**** Data shown ****

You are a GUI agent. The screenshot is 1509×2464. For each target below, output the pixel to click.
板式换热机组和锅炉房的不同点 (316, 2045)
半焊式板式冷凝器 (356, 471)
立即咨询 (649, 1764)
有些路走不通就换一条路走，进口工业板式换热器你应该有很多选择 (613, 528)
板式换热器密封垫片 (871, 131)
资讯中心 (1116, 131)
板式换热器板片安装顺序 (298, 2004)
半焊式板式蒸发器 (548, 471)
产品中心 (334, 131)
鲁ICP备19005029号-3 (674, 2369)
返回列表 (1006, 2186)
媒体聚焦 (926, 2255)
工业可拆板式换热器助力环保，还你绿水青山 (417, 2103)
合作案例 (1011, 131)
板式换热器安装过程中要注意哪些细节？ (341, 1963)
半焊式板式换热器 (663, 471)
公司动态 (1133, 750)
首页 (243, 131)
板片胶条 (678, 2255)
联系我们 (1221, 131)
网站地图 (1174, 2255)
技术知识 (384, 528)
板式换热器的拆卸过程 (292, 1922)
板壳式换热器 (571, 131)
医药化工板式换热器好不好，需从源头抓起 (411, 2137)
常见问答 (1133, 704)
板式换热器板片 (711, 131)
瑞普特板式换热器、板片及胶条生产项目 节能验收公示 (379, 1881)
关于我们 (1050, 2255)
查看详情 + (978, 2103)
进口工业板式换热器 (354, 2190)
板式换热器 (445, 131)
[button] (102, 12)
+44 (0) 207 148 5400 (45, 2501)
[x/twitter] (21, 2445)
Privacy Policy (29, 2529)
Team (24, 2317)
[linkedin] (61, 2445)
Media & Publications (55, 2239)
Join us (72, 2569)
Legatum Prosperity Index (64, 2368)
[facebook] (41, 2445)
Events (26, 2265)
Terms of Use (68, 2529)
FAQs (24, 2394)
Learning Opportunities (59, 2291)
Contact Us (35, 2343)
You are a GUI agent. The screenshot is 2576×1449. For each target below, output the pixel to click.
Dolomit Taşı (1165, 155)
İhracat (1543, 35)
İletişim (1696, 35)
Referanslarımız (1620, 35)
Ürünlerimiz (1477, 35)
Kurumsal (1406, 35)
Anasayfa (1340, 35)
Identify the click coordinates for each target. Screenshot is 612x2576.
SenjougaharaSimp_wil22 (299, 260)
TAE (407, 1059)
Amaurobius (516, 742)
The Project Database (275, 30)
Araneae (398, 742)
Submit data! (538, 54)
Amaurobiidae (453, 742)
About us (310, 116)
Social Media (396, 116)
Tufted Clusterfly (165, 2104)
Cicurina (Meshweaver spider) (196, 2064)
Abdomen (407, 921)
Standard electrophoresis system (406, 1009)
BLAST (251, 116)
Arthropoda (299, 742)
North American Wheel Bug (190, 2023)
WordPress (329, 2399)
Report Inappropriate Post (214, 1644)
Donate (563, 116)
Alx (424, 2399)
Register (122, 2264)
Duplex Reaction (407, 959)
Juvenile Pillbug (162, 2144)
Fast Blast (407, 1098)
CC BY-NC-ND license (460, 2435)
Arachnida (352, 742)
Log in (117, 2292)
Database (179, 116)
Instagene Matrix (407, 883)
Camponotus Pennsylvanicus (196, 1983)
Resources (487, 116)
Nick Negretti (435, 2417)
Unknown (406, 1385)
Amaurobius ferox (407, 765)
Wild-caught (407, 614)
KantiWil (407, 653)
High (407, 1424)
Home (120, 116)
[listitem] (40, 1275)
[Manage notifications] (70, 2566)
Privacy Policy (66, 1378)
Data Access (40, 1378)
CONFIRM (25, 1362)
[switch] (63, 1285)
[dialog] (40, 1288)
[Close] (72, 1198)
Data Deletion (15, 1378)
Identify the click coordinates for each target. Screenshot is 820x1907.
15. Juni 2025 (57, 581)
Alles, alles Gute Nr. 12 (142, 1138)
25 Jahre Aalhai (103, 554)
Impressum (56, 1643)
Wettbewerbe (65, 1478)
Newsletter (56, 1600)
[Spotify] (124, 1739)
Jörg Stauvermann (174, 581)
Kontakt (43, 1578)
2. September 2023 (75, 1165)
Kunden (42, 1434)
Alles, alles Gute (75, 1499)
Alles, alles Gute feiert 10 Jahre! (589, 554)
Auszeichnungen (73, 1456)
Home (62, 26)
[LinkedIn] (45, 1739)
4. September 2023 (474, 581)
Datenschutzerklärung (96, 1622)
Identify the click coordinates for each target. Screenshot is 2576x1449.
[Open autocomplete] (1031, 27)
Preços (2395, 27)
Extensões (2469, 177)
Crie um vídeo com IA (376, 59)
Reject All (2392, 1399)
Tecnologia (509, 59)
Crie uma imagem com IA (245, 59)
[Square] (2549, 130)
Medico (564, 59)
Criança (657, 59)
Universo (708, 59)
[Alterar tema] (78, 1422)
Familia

****

> **Assignment**
All lines in the listing above between the line with "Dolomit Taşı (1165, 155)" and the line with "Screenshot is 820x1907.", inclusive, should be set down exactly, and no line outside that range.

> **Completed exercise**
Dolomit Taşı (1165, 155)
İhracat (1543, 35)
İletişim (1696, 35)
Referanslarımız (1620, 35)
Ürünlerimiz (1477, 35)
Kurumsal (1406, 35)
Anasayfa (1340, 35)
Identify the click coordinates for each target. Screenshot is 612x2576.
SenjougaharaSimp_wil22 (299, 260)
TAE (407, 1059)
Amaurobius (516, 742)
The Project Database (275, 30)
Araneae (398, 742)
Submit data! (538, 54)
Amaurobiidae (453, 742)
About us (310, 116)
Social Media (396, 116)
Tufted Clusterfly (165, 2104)
Cicurina (Meshweaver spider) (196, 2064)
Abdomen (407, 921)
Standard electrophoresis system (406, 1009)
BLAST (251, 116)
Arthropoda (299, 742)
North American Wheel Bug (190, 2023)
WordPress (329, 2399)
Report Inappropriate Post (214, 1644)
Donate (563, 116)
Alx (424, 2399)
Register (122, 2264)
Duplex Reaction (407, 959)
Juvenile Pillbug (162, 2144)
Fast Blast (407, 1098)
CC BY-NC-ND license (460, 2435)
Arachnida (352, 742)
Log in (117, 2292)
Database (179, 116)
Instagene Matrix (407, 883)
Camponotus Pennsylvanicus (196, 1983)
Resources (487, 116)
Nick Negretti (435, 2417)
Unknown (406, 1385)
Amaurobius ferox (407, 765)
Wild-caught (407, 614)
KantiWil (407, 653)
High (407, 1424)
Home (120, 116)
[listitem] (40, 1275)
[Manage notifications] (70, 2566)
Privacy Policy (66, 1378)
Data Access (40, 1378)
CONFIRM (25, 1362)
[switch] (63, 1285)
[dialog] (40, 1288)
[Close] (72, 1198)
Data Deletion (15, 1378)
Identify the click coordinates for each target. Screenshot is 820x1907.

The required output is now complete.